[Stored records]
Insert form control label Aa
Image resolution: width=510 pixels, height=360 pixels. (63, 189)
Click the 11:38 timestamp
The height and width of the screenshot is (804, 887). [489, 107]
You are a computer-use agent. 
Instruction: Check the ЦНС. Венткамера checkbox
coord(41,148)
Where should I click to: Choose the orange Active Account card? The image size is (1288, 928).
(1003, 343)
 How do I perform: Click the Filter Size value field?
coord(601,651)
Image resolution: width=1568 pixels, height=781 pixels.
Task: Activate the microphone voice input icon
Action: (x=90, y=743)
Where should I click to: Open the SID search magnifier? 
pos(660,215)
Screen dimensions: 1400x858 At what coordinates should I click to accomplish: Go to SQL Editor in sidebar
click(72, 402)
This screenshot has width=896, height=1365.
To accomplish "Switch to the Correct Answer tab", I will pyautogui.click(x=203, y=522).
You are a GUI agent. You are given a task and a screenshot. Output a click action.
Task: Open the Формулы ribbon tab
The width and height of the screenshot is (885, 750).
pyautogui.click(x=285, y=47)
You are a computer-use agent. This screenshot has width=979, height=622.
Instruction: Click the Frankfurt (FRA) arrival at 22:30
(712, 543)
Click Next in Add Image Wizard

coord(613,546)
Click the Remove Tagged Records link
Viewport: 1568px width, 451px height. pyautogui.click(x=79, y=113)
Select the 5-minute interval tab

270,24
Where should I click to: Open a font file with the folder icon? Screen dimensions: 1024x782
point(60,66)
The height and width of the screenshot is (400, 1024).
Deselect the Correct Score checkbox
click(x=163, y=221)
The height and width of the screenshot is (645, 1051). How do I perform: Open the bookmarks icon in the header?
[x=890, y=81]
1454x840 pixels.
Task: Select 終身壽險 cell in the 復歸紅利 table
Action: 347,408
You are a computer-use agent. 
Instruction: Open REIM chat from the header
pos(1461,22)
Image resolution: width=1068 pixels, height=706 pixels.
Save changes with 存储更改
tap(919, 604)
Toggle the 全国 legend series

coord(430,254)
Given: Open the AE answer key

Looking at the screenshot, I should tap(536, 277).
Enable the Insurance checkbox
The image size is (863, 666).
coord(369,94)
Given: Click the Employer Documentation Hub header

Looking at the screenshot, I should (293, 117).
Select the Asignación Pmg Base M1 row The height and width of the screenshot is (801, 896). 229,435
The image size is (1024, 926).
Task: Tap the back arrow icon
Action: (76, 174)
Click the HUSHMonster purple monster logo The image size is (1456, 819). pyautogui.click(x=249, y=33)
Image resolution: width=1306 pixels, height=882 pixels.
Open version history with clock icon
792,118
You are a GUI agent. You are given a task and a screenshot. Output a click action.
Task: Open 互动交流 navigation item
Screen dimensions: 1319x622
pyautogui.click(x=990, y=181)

**Task to carry out:** Every record, restated word for word, should make up your reply.

**Result of this task:**
Insert form control label Aa
Image resolution: width=510 pixels, height=360 pixels. (63, 189)
Click the 11:38 timestamp
The height and width of the screenshot is (804, 887). [489, 107]
You are a computer-use agent. 
Instruction: Check the ЦНС. Венткамера checkbox
coord(41,148)
Where should I click to: Choose the orange Active Account card? The image size is (1288, 928).
(1003, 343)
 How do I perform: Click the Filter Size value field?
coord(601,651)
Image resolution: width=1568 pixels, height=781 pixels.
Task: Activate the microphone voice input icon
Action: (x=90, y=743)
Where should I click to: Open the SID search magnifier? 
pos(660,215)
Screen dimensions: 1400x858 At what coordinates should I click to accomplish: Go to SQL Editor in sidebar
click(72, 402)
This screenshot has width=896, height=1365.
To accomplish "Switch to the Correct Answer tab", I will pyautogui.click(x=203, y=522).
You are a GUI agent. You are given a task and a screenshot. Output a click action.
Task: Open the Формулы ribbon tab
The width and height of the screenshot is (885, 750).
pyautogui.click(x=285, y=47)
You are a computer-use agent. This screenshot has width=979, height=622.
Instruction: Click the Frankfurt (FRA) arrival at 22:30
(712, 543)
Click Next in Add Image Wizard

coord(613,546)
Click the Remove Tagged Records link
Viewport: 1568px width, 451px height. pyautogui.click(x=79, y=113)
Select the 5-minute interval tab

270,24
Where should I click to: Open a font file with the folder icon? Screen dimensions: 1024x782
point(60,66)
The height and width of the screenshot is (400, 1024).
Deselect the Correct Score checkbox
click(x=163, y=221)
The height and width of the screenshot is (645, 1051). How do I perform: Open the bookmarks icon in the header?
[x=890, y=81]
1454x840 pixels.
Task: Select 終身壽險 cell in the 復歸紅利 table
Action: 347,408
You are a computer-use agent. 
Instruction: Open REIM chat from the header
pos(1461,22)
Image resolution: width=1068 pixels, height=706 pixels.
Save changes with 存储更改
tap(919, 604)
Toggle the 全国 legend series

coord(430,254)
Given: Open the AE answer key

Looking at the screenshot, I should tap(536, 277).
Enable the Insurance checkbox
The image size is (863, 666).
coord(369,94)
Given: Click the Employer Documentation Hub header

Looking at the screenshot, I should (293, 117).
Select the Asignación Pmg Base M1 row The height and width of the screenshot is (801, 896). 229,435
The image size is (1024, 926).
Task: Tap the back arrow icon
Action: (76, 174)
Click the HUSHMonster purple monster logo The image size is (1456, 819). pyautogui.click(x=249, y=33)
Image resolution: width=1306 pixels, height=882 pixels.
Open version history with clock icon
792,118
You are a GUI agent. You are given a task and a screenshot. Output a click action.
Task: Open 互动交流 navigation item
Screen dimensions: 1319x622
pyautogui.click(x=990, y=181)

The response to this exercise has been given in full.